In 1893, three years after Newman’s death, on the Feast of Saints Peter and Paul, the bishops of England and Wales consecrated England to the Blessed Virgin and to St. Peter. This was done at the request of Pope Leo XIII who had recalled that the Merrie England of the Middle Ages had been known as Our Lady’s Dowry. “When England returns to Walsingham,” Pope Leo wrote in 1897, “Our Lady will return to England.” It was in that same year that a pilgrimage was held to the Slipper Chapel in Walsingham, which had been restored to Catholic ownership after centuries of neglect. As the pope had proclaimed and prophesied, the resurrection of the shrine at Walsingham, heralded the return of the Queen to England.

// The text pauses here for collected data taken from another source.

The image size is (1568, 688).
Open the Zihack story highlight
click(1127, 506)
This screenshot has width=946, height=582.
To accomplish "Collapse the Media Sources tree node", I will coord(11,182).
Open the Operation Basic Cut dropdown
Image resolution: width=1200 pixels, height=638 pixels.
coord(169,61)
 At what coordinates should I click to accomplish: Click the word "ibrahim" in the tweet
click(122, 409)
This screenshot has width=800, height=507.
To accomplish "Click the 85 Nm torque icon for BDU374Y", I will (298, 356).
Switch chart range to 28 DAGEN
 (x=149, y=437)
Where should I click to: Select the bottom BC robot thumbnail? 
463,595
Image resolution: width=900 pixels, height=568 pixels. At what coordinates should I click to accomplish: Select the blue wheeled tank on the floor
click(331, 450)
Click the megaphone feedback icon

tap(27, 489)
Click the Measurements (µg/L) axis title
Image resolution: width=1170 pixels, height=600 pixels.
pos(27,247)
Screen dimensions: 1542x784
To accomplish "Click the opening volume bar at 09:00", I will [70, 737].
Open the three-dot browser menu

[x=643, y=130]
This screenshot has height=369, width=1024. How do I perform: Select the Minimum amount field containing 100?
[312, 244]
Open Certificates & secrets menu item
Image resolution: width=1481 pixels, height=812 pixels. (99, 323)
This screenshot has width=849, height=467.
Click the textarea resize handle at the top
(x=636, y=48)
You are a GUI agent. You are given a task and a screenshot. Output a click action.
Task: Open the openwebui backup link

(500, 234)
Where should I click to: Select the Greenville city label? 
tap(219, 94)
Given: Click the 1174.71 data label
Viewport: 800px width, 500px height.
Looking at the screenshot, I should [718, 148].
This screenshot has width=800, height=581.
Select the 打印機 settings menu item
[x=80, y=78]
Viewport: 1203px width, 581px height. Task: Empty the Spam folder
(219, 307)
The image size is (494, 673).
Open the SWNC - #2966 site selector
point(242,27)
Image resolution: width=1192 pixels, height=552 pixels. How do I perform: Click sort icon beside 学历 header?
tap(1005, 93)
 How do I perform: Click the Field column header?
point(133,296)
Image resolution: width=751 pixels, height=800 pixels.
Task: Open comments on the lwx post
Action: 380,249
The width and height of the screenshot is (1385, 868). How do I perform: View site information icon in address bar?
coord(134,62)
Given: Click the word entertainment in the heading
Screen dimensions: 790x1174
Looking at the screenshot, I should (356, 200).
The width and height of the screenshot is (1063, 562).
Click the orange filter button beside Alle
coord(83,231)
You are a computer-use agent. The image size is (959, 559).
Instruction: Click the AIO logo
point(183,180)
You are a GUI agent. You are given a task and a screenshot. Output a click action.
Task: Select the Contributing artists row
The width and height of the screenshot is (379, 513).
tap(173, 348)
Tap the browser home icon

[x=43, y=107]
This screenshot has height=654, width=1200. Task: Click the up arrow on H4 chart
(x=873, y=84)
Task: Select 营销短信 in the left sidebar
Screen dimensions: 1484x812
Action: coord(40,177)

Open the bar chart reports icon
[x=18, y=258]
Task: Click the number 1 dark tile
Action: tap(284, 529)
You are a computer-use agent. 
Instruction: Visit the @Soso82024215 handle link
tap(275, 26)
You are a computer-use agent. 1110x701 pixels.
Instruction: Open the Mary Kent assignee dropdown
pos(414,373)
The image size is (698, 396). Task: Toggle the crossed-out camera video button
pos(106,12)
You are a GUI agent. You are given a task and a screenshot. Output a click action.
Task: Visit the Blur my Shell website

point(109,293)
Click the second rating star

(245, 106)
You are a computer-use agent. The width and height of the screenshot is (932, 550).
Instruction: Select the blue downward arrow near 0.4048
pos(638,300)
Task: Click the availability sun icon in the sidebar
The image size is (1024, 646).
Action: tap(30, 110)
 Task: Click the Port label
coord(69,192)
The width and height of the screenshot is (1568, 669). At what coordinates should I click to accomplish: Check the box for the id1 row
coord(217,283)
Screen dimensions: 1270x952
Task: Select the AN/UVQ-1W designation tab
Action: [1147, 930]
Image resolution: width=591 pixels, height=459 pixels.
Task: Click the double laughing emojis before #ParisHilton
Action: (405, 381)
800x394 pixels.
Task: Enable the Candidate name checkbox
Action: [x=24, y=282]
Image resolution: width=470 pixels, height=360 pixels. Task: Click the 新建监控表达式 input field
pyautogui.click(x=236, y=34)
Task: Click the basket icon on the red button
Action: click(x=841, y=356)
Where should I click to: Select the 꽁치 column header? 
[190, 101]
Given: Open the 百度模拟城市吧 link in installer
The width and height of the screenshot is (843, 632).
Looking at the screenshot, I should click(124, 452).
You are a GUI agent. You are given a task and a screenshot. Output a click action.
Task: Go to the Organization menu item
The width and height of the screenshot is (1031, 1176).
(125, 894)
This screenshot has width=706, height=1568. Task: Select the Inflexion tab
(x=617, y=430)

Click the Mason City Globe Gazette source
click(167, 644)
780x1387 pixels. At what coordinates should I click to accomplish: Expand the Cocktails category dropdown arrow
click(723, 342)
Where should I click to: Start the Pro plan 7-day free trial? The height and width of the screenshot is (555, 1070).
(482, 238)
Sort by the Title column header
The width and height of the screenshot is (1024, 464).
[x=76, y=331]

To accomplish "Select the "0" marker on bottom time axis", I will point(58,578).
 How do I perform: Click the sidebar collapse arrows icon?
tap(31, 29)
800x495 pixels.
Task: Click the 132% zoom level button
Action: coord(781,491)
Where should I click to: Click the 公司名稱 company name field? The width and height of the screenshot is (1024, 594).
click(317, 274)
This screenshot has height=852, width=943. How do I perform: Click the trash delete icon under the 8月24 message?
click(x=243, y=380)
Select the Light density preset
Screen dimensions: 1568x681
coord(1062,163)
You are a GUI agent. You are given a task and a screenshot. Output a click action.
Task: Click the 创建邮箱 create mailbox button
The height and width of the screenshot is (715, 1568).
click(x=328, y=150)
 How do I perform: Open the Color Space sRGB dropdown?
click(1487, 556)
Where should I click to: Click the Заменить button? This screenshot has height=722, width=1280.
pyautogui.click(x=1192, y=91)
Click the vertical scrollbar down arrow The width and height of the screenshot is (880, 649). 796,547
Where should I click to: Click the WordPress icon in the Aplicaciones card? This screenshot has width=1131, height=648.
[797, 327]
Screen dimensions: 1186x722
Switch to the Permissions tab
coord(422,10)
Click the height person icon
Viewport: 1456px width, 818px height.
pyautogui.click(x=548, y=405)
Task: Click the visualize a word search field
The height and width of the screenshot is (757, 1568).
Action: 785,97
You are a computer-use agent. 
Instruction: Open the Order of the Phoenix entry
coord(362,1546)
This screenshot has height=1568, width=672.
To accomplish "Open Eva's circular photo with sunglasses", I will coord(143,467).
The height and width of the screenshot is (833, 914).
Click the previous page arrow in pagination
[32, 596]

As the decades passed, the trickle of pilgrims to Walsingham became a steady stream. In 1938, almost twenty thousand young people joined the National Pilgrimage of Catholic Youth to the shrine. Seven years later, in May 1945, nine days after the war in Europe had ended, members of the United States military arranged for the first Mass to be said in the priory grounds in Walsingham since the priory’s destruction four centuries earlier.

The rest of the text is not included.